Problems and tasks:
a) In the childhood memoir, what was the narrator's father doing when someone shouted that his telegram had come?
b) Rewrite the rows from the line containing "is (1369, 761)." through the line containing "Find the location", putting "position" in place of "location" and keeping everything else the same.

Quoted passage:
Summer vacation at seven years old, the best part of the day is as much ice cream as I want and a can of grandpa’s Fresca, which he always had in the fridge because he was a diabetic. With saccharin instead of sugar, the Fresca is “healthy” for my recuperating body, now missing a set of tonsils, removed the day before. I am resting comfortably on the yellow and brown plaid couch. My parents, younger sister and baby brother are outside having a picnic in Provo’s dry summer heat. They are eating corn on the cob, thickly sliced red beefsteak tomatoes on soft spongy hamburger buns and homemade pickle relish. I am staring at the red brick fireplace in a place that has always felt like home to me.
Once when I was ten and could swim really well, I woke in this house. Then in the coolness of the early, early morning, my dad explained photosynthesis so he could stay awake as we drove through Southern Utah, past Blanding, where he was born, meeting my cousins in the red rocks of Lake Powell. I was finally old enough to see the lake because you had to be able to swim to go on trips on my great uncle’s boat.
In those moments, my dad never imagined years later writing a letter, a response to his oldest coming out. “I don’t understand or condone, but you are my daughter whose happiness I value. I love you.”
I lived, here in my grandparent’s house with my mother, when I was born. That day, my father got a telegram through the U.S. Naval Messaging Services. He was sitting quietly in his compartment lacing his shoes, when a voice shouted down the topside hatch, “Your telegram is here!” The message had arrived a few hours before, but since it was not his ship’s turn for the radio guard, no one woke him as soon as it arrived, as he had instructed every single one of the watch standers to do.

Extracted material:

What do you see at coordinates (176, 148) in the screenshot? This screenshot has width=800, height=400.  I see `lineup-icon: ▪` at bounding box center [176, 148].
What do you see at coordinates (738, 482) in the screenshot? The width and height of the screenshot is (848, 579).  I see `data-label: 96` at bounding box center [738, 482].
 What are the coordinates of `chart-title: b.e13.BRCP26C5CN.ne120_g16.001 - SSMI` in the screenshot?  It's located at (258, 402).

--

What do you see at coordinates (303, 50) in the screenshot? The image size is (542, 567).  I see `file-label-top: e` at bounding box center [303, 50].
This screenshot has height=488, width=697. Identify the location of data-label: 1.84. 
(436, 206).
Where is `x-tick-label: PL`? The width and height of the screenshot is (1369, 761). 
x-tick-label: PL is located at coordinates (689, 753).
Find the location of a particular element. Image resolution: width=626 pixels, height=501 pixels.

...

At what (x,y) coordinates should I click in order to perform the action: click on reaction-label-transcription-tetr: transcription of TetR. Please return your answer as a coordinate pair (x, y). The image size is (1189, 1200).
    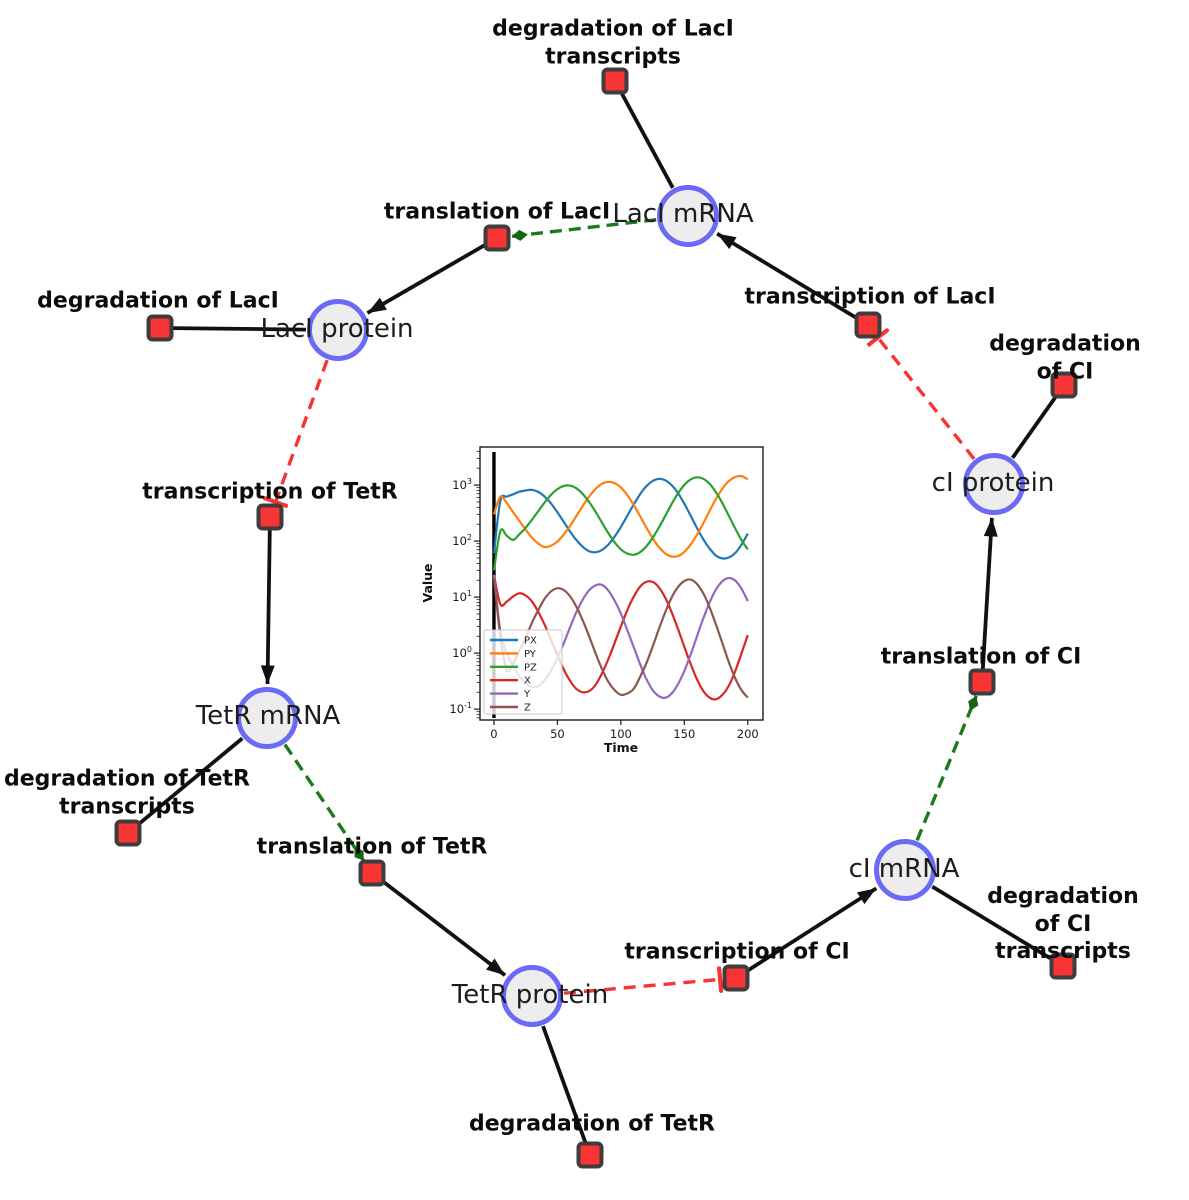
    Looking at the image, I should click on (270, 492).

Answers below:
a) He was sitting quietly in his compartment lacing his shoes.

b)
Where is `x-tick-label: PL`? The width and height of the screenshot is (1369, 761). 
x-tick-label: PL is located at coordinates (689, 753).
Find the position of a particular element. Image resolution: width=626 pixels, height=501 pixels.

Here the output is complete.